Immigration Equality (organization) - Advocacy Efforts

Advocacy Efforts

In May 2006, in conjunction with the Human Rights Watch, Immigration Equality released their report - "Family, Unvalued: Discrimination, Denial, and the Fate of Binational Same-Sex Couples under United States Law," which was based on research conducted from 2003-2006 to "emphasize and spotlight the plight of same-sex binational couples". The report documented the cases of couples who hid the fact they were in a same-sex relationship when reporting to the 2000 U.S. Census because they feared anti-LGBT bias in the immigration process, as well as cases of couples who failed to participate in the census because their foreign partners were living in the United States illegally. The report also cited couples who were affected by U.S. immigration policies that overlook same-sex bi-national couples completely and outlined facts about the U.S.'s current visa and immigration system explaining how LGBT people either fit into the system or do not.

The group campaigned to lift the ban on travel and immigration into the U.S. on the part of those with HIV, which had been enacted in 1987 and strengthened in 1993. In July 2008, President George Bush signed legislation to permit the lifting of the ban. President Obama announced in October 2009 that the Department Health and Human Services was publishing rules that would end the 22-year ban by removing HIV from list of "communicable disease of public health significance" that the Immigration Service relied on. The ban was lifted in January 2010.

In 2008 The group won over fifty political asylum cases where the potential deportees feared persecution if returned to their homeland.

In 2008, in conjunction with the Transgender Law Center, Immigration Equality drafted Immigration Law and the Transgender Client, a manual published by the American Immigration Lawyers Association, the first LGBT publication that the latter organization has issued.

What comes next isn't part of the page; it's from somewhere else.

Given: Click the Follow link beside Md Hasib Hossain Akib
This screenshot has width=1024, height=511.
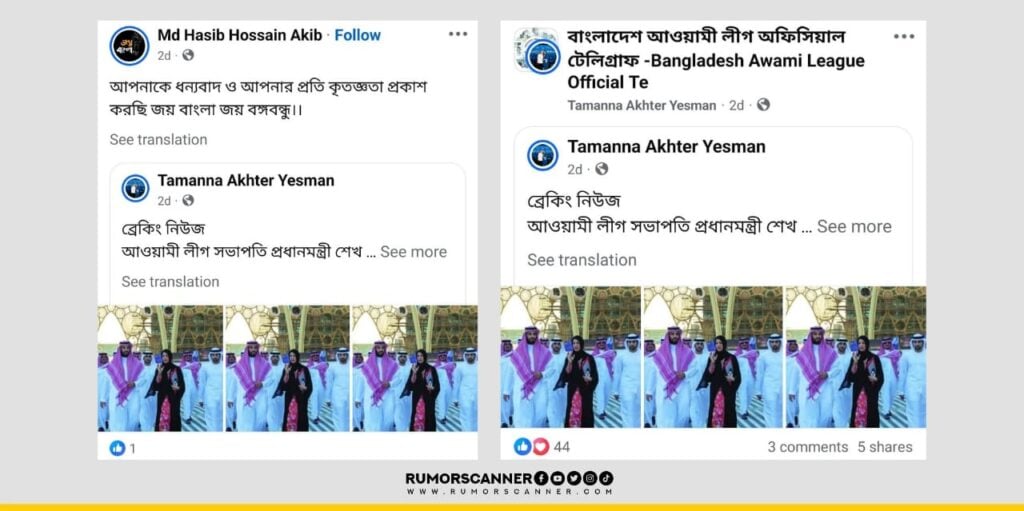Looking at the screenshot, I should (x=357, y=35).

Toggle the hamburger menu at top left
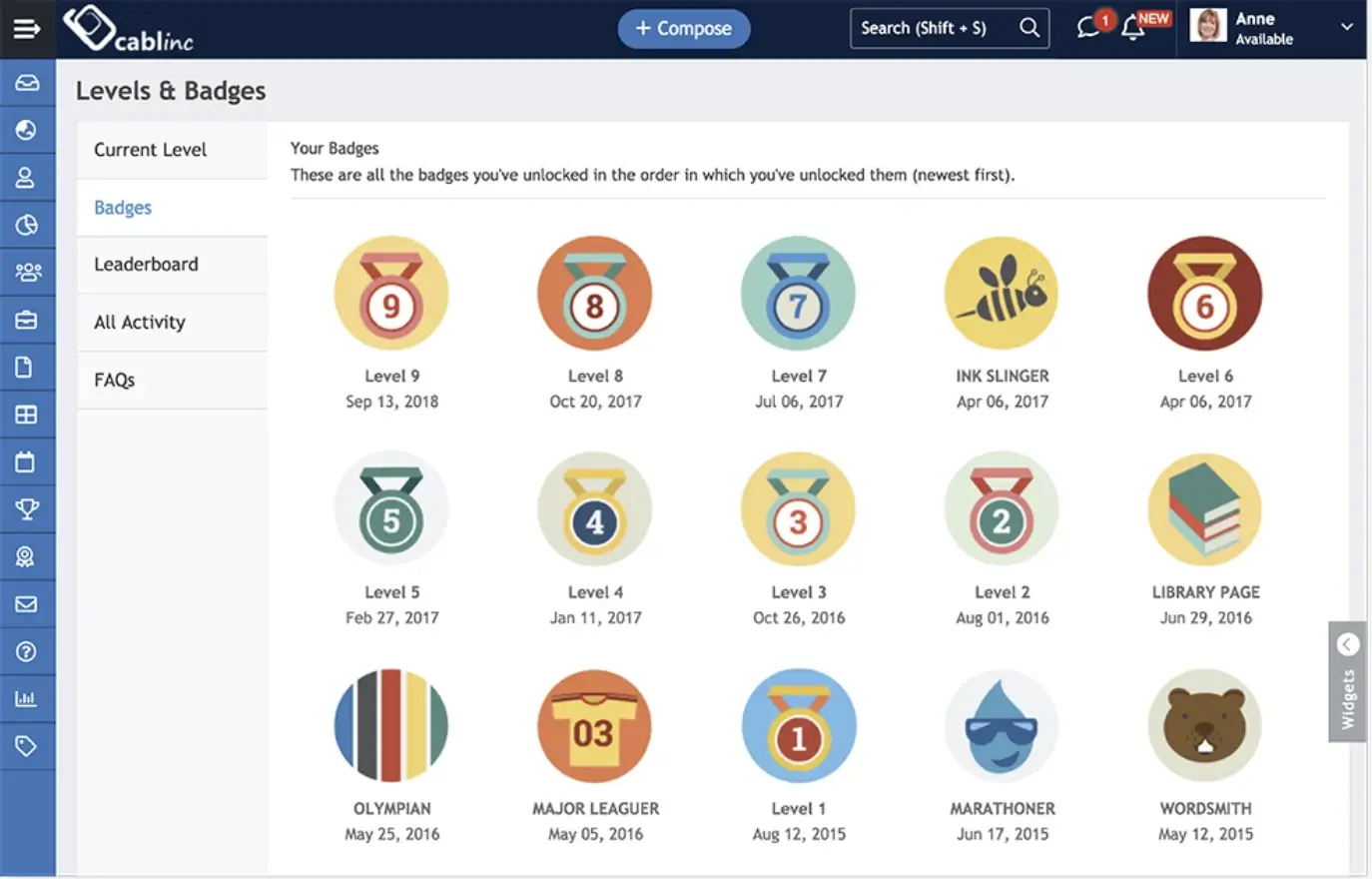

Immigration Equality maintains a list of LGBT/HIV-friendly private immigration attorneys to provide legal representation for those who contact them. They also provide technical assistance to attorneys who are working on sexual orientation, transgender identity, or HIV status-based right of asylum applications, or other immigration applications where the client’s LGBT or HIV-positive identity is at issue in the case.